In fact, since putting the book down, I’ve given myself a while to think about it and, the more I do, the more I find myself acknowledging how clever and brilliant it is. And even feminist in a way, but I’ll get to that later. You should be aware, if you haven’t already gathered from other reviews, this book is full of vile descriptions and crude language. Being inside Celeste’s head makes you feel like you need a good long shower afterwards and if you’re not ready for graphic descriptions of the female anatomy and masturbation methods, then you’re not ready for this book. No details are spared here: you have been warned.

The story is about eighth-grade teacher, Celeste Price, who on the outside appears to be everything anyone would want to be: attractive, intelligent, happily married… but underneath the surface lurks a secret she has kept hidden since she was fourteen years old. A secret desire for fourteen year old boys. It plagues her every thought, every step, every move. In private, all she can think about are ways to act upon her longing. She wants to set herself up in a position to engage in an affair with one of the objects of her desire. And eventually, an opportunity arises. Celeste begins a sexual relationship with the fourteen year old Jack. She pursues him, seduces him and uses him to fulfill her sexual needs. There is no love or romance in this story. The only one fooled is Jack. Celeste is not another Humbert in that she never attempts to convince the reader or herself that what she does is for love. It’s all about sex.

What this book does, above everything else, is make us question the gendered view we have of sexual relationships. We are inside Celeste’s mind, getting a good look at how perverted, depraved and even sociopathic she is, so we experience outrage at the way society and the law allow her to escape justice because she is an attractive young woman. There’s an assumption still often being made that women are the passive gender in a sexual relationship and that men are natural predators/aggressors. It’s hard for us to imagine a woman sexually abusing a man. This question is even asked in the book: “If you were a teenage male, would you call a sexual experience with her abuse?” A teen girl with a male teacher is considered a victim of his evil manipulation – a passive victim without a sexuality of her own coming into play. But a teen boy with a female teacher is victim of nothing more than the perfect teen male fantasy. Can attractive women really be rapists? Isn’t Celeste just giving the boys what they want? Doesn’t that make it okay? These are the questions one might ask if they weren’t living inside her mind.
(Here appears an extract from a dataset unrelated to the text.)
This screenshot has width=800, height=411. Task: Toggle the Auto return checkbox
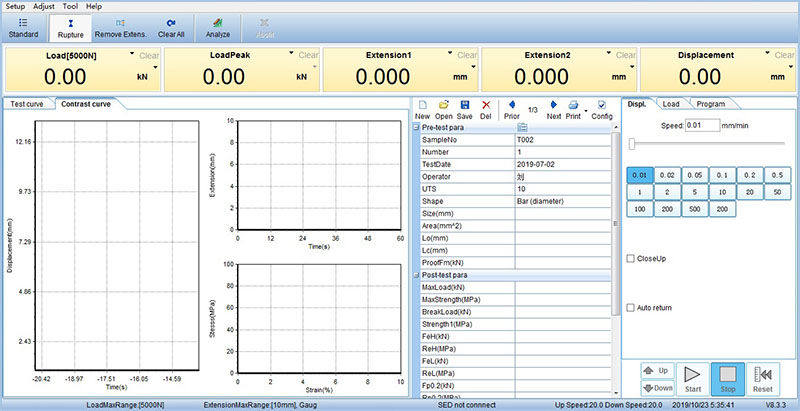630,307
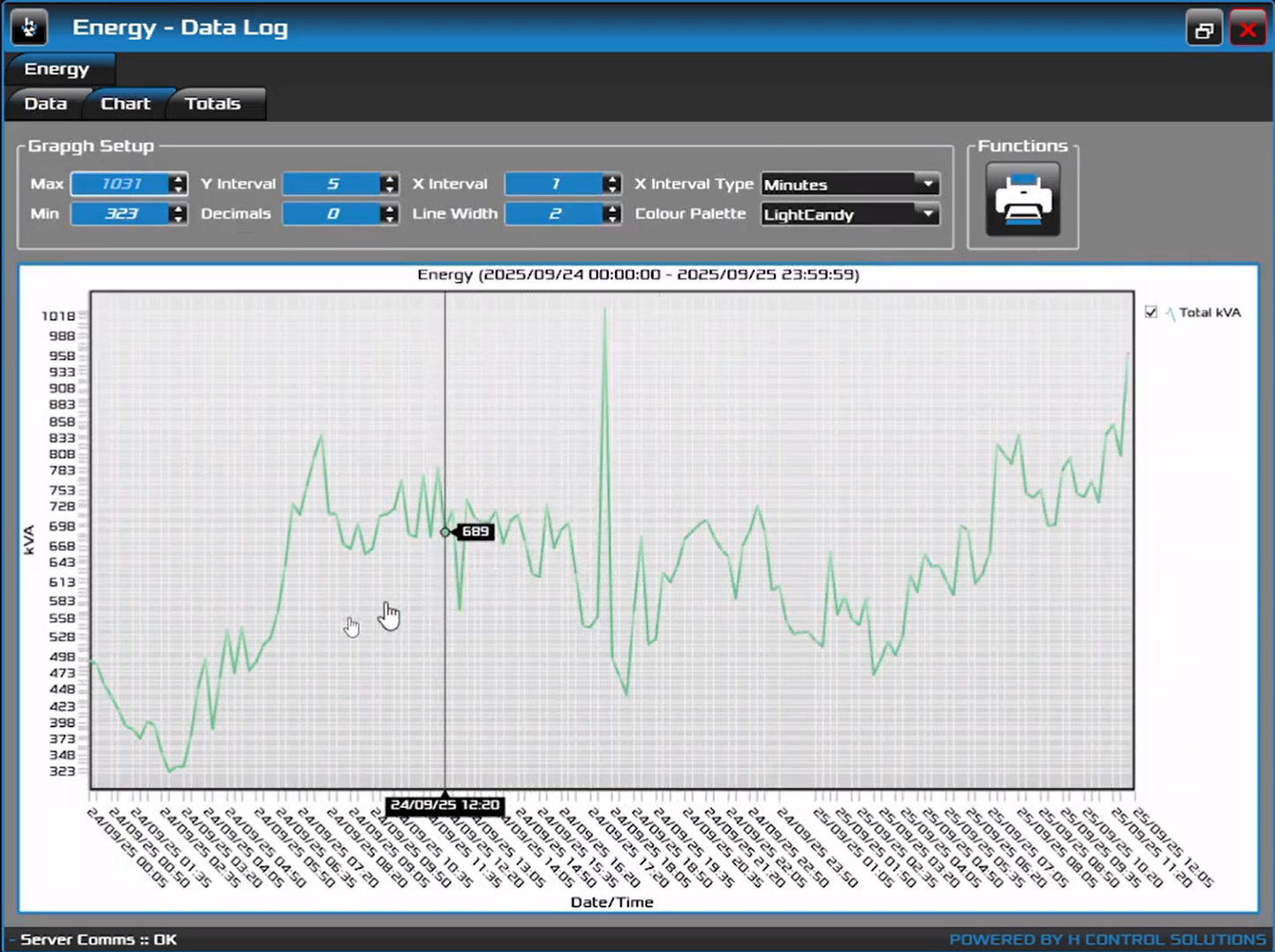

While the disgusting and graphic language left me feeling uncomfortable at times, I also felt it was completely necessary to make the point effectively. The point being that a woman can be as much of a sexual predator as a man and that teen boys can be as much of a victim as teen girls. If we’d been treated to something akin to Humbert’s narrative in Lolita, if it was our sympathy that Celeste looked for, I think the important message would be completely missed. We needed Celeste to be a monster and a sexual predator to show that women can be. And to show how female monsters often go unpunished because of their gender. It reminded me of Gillian Flynn’s characters and the way she creates such fantastically evil women. It’s strange, I suppose, to consider that creating female murderers and rapists is a form of feminism but I think it serves to break down ideas we hold about gender. I also think it’s incredibly important to acknowledge male abuse by females because it does happen and nowhere near enough is written about it. It’s such a taboo subject that male victims often feel ashamed of it and unable to get help.

I have to confess: I quite liked the language. Well, okay, perhaps “like” is the wrong word but I really appreciate crude honesty in books, particularly when the author utilises language the way this author does. I’m not sure we needed such a graphic description of Celeste’s vagina and her masturbation methods but, what the hell, it certainly achieved it’s purpose with me. And, strange as it may sound, there was an odd beauty to the author’s writing that gave a certain artistry to such descriptions. They were gross, naturally, but weirdly poetic.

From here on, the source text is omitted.